Novel by Delilah S. Dawson

Star Wars: Phasma is a Star Wars novel by Delilah S. Dawson, published by Del Rey Books on September 1, 2017 as part of the Journey to Star Wars: The Last Jedi publishing initiative. It explores the backstory of Captain Phasma, the stormtrooper leader introduced in the 2015 film Star Wars: The Force Awakens.

The novel was announced at the Star Wars Celebration in April 2017, among several works related to The Force Awakens sequel film The Last Jedi. A comic book miniseries called Star Wars: Captain Phasma, exploring Phasma's adventures between the films, was announced at the same time.

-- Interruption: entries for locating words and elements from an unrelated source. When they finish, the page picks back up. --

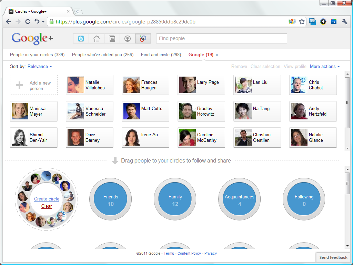Open the Sort by Relevance dropdown

[x=39, y=66]
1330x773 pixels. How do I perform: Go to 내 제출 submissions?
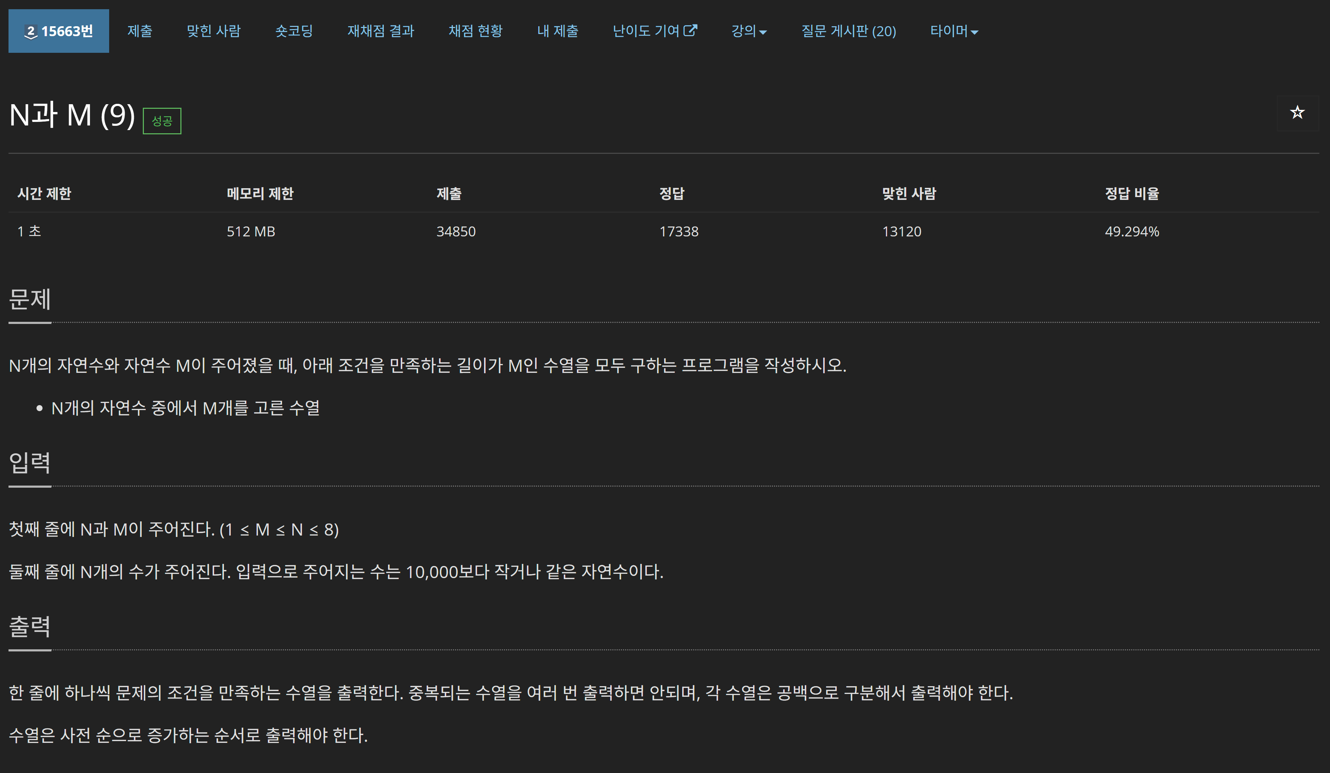[x=557, y=31]
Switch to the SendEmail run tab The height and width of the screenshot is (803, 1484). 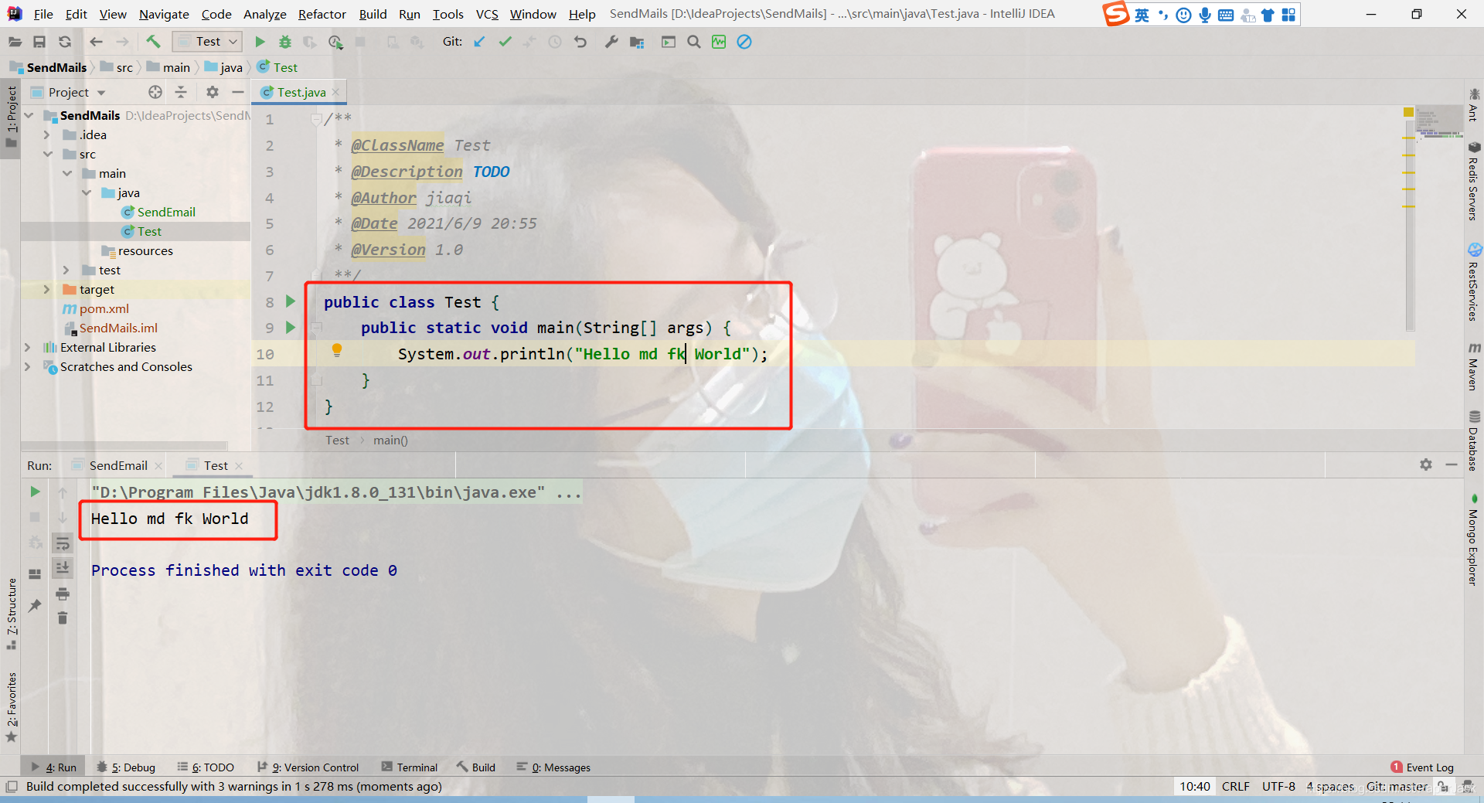click(x=116, y=465)
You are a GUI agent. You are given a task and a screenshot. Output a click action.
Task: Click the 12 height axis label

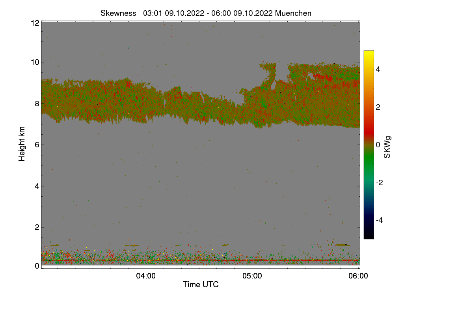point(35,23)
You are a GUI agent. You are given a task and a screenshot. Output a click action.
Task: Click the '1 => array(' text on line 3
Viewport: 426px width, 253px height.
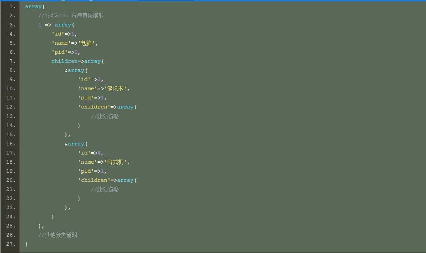click(x=56, y=25)
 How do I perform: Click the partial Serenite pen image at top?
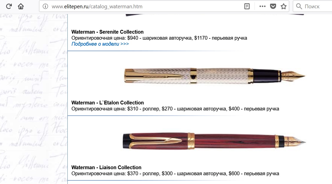click(215, 15)
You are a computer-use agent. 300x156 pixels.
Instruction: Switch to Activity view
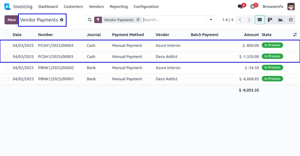(x=291, y=20)
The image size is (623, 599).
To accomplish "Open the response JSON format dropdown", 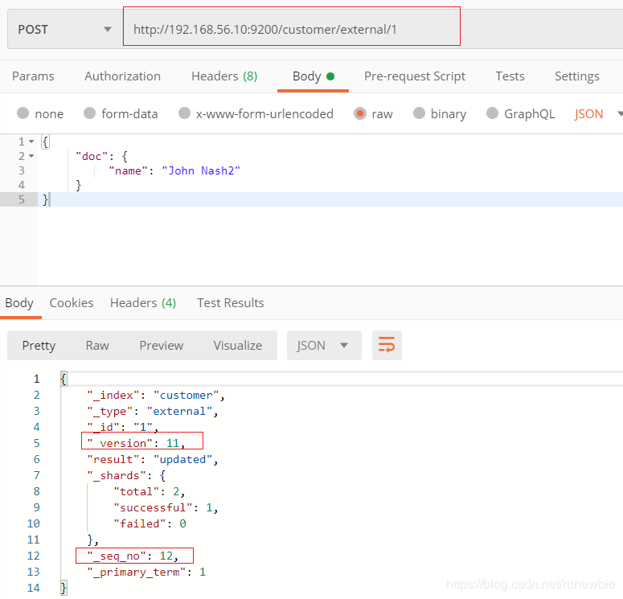I will [324, 345].
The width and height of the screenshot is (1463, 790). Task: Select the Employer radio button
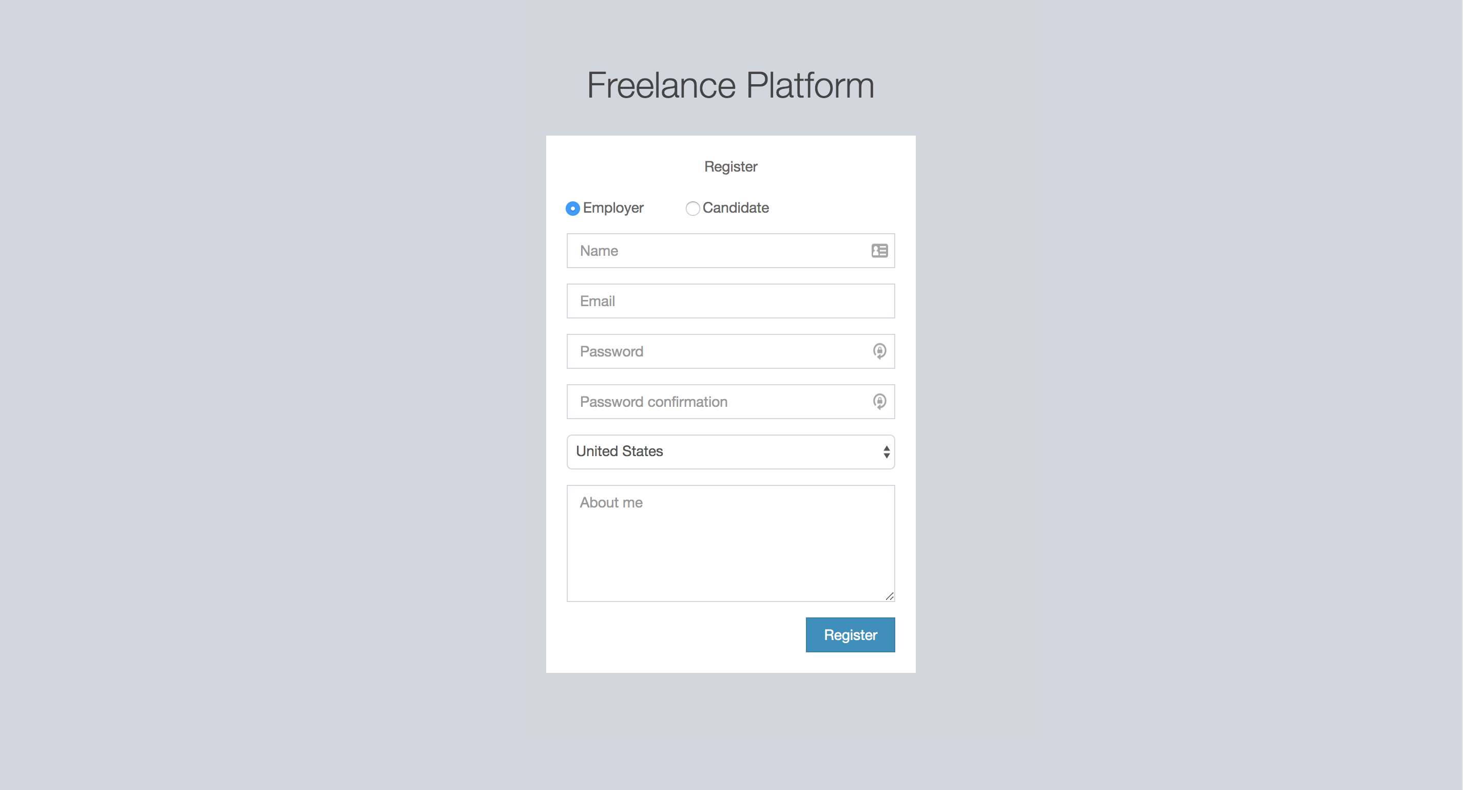[x=571, y=207]
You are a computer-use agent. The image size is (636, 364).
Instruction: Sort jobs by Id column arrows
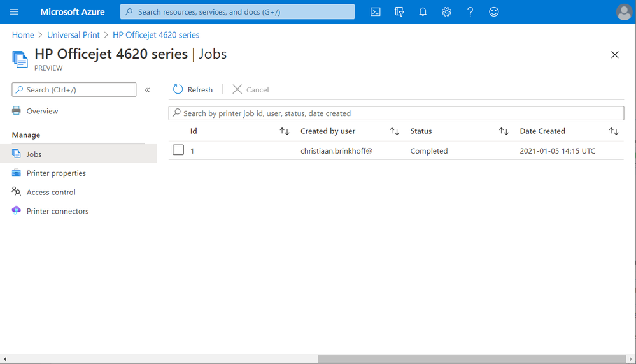point(285,131)
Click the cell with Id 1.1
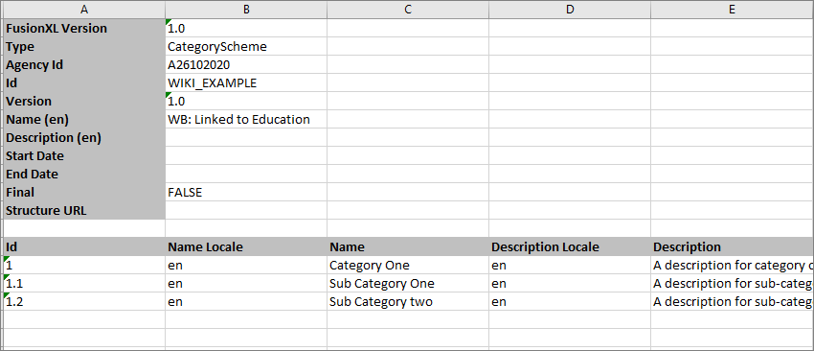Viewport: 814px width, 351px height. click(x=84, y=284)
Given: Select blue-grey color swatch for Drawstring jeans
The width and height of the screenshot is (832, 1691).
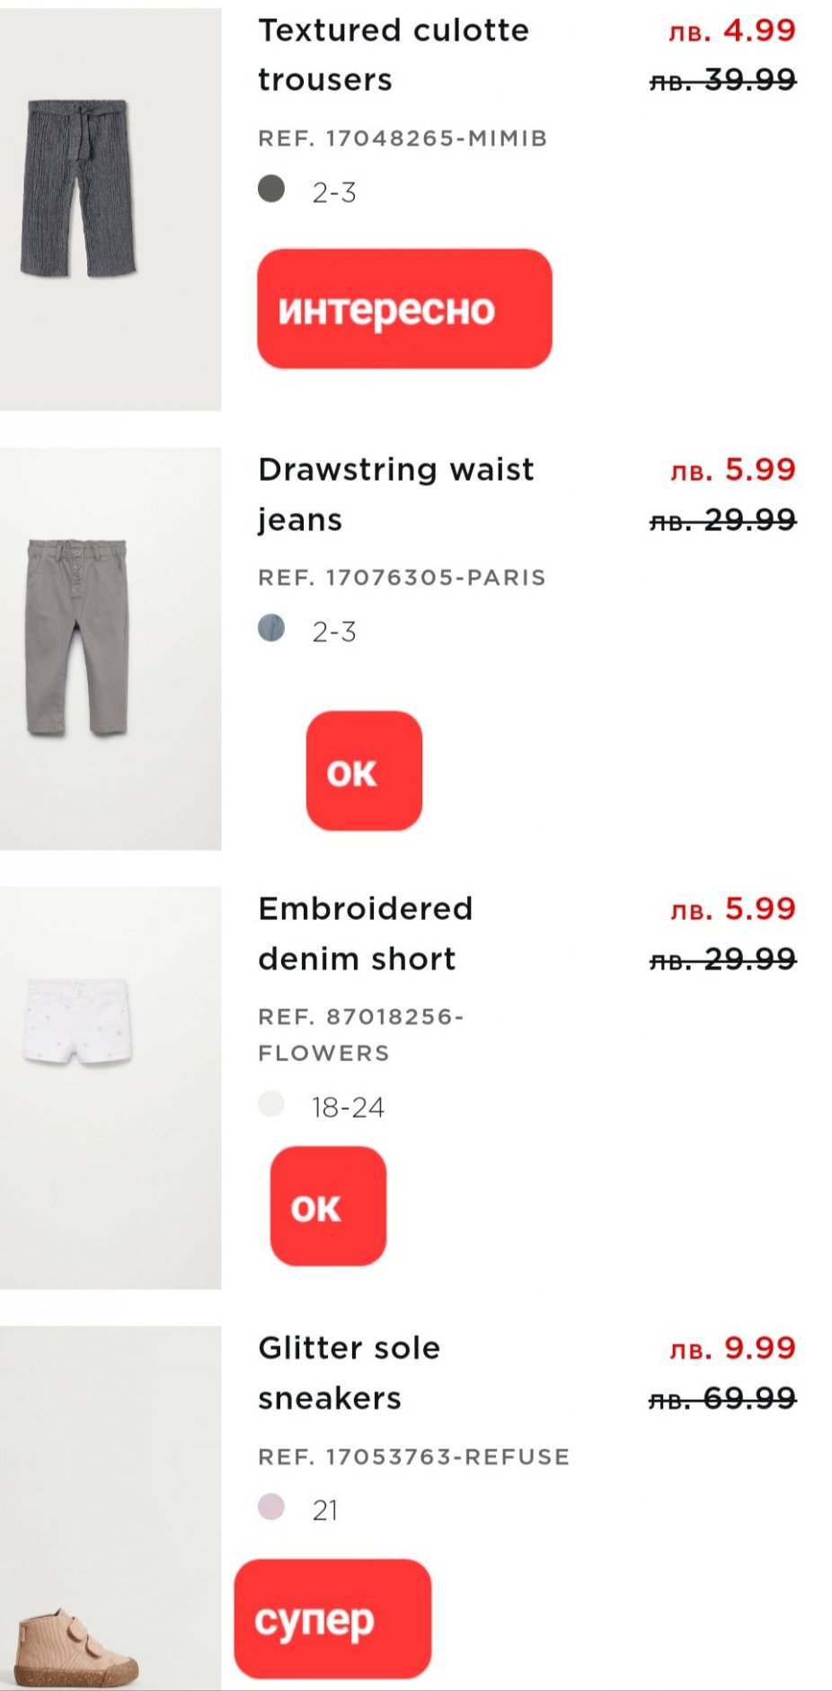Looking at the screenshot, I should [x=271, y=628].
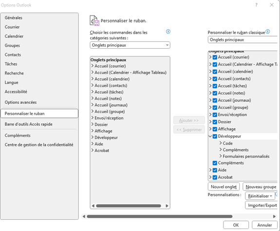The width and height of the screenshot is (280, 231).
Task: Click left arrow of commands list scrollbar
Action: [x=93, y=206]
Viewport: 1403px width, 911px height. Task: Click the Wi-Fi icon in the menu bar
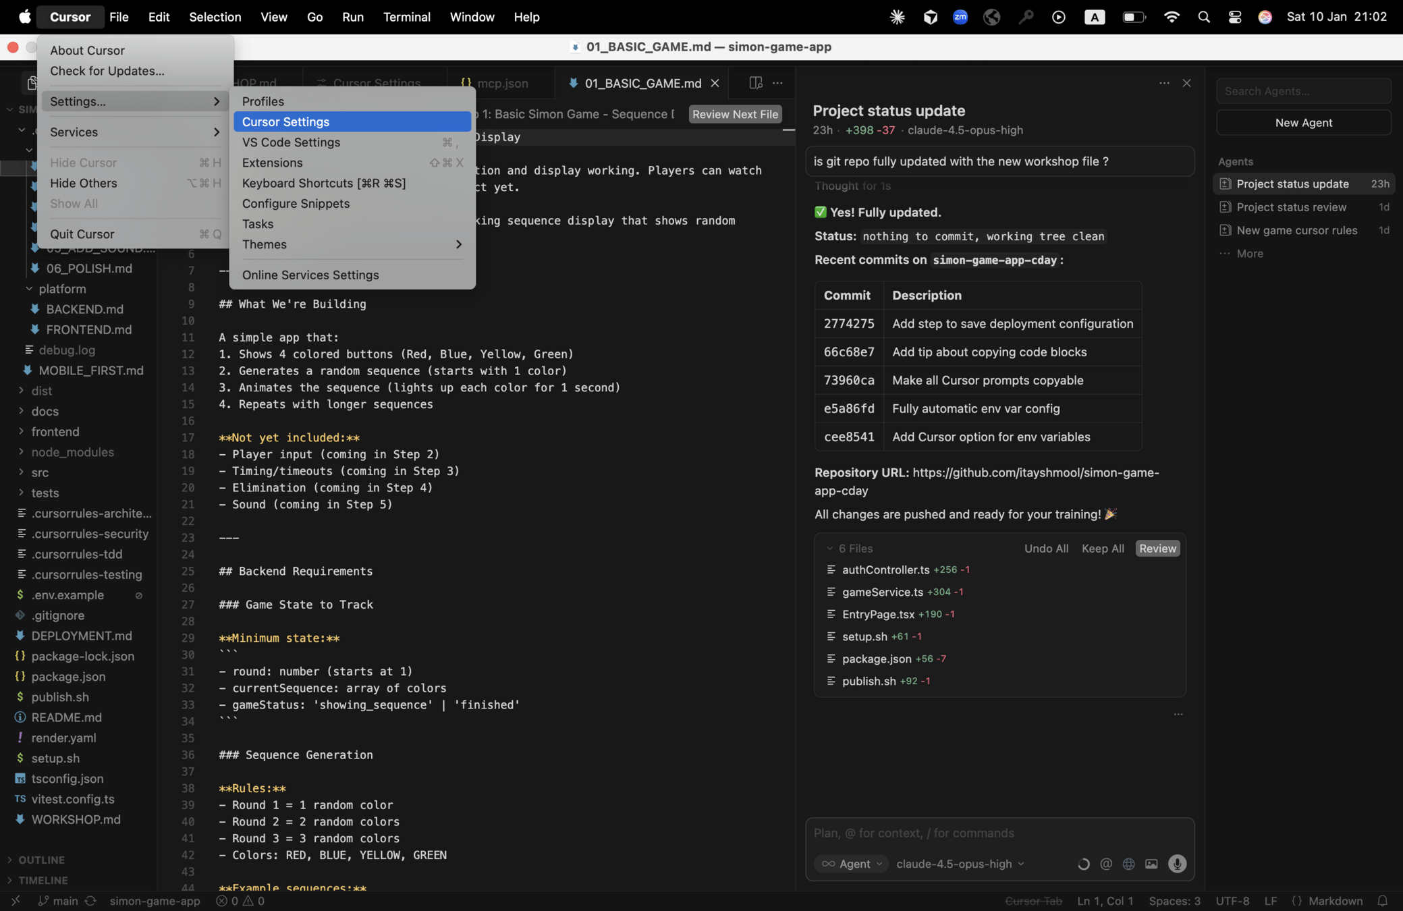click(1172, 17)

A stand-alone sequel novel, Star Wars: Galaxy's Edge: Black Spire, was released on August 17, 2019.

Star Wars: Phasma is available as an audiobook and e-book.

==Plot==
Resistance spy Vi Moradi is captured and brought aboard the First Order Star Destroyer Absolution, where she is interrogated in secret by Cardinal, a stormtrooper captain in red armor. Cardinal seeks information to use against his nemesis, the powerful Captain Phasma. Buying time to stay alive and hopefully effect her escape, Vi tells the extended story of Phasma's origins on the ruined planet Parnassos, as told to her by Siv, one of Phasma's former warriors.

==Publication==
The novel was announced at the Star Wars Celebration in April 2017, among several works related to The Force Awakens sequel film The Last Jedi. A comic book miniseries called Star Wars: Captain Phasma, exploring Phasma's adventures between the films, was announced at the same time.

The novel was published by Del Rey Books on September 1, 2017.

==Reception==
Den of Geek wrote: "While it didn’t tell the story from Phasma’s point of view as much as I liked, this was definitely a solid Star Wars story." The Verge called it "an engrossing read". Dork Side of the Force concluded: "The novel is a must read prior to seeing The Last Jedi and will leave you on the edge of your seat the entire time."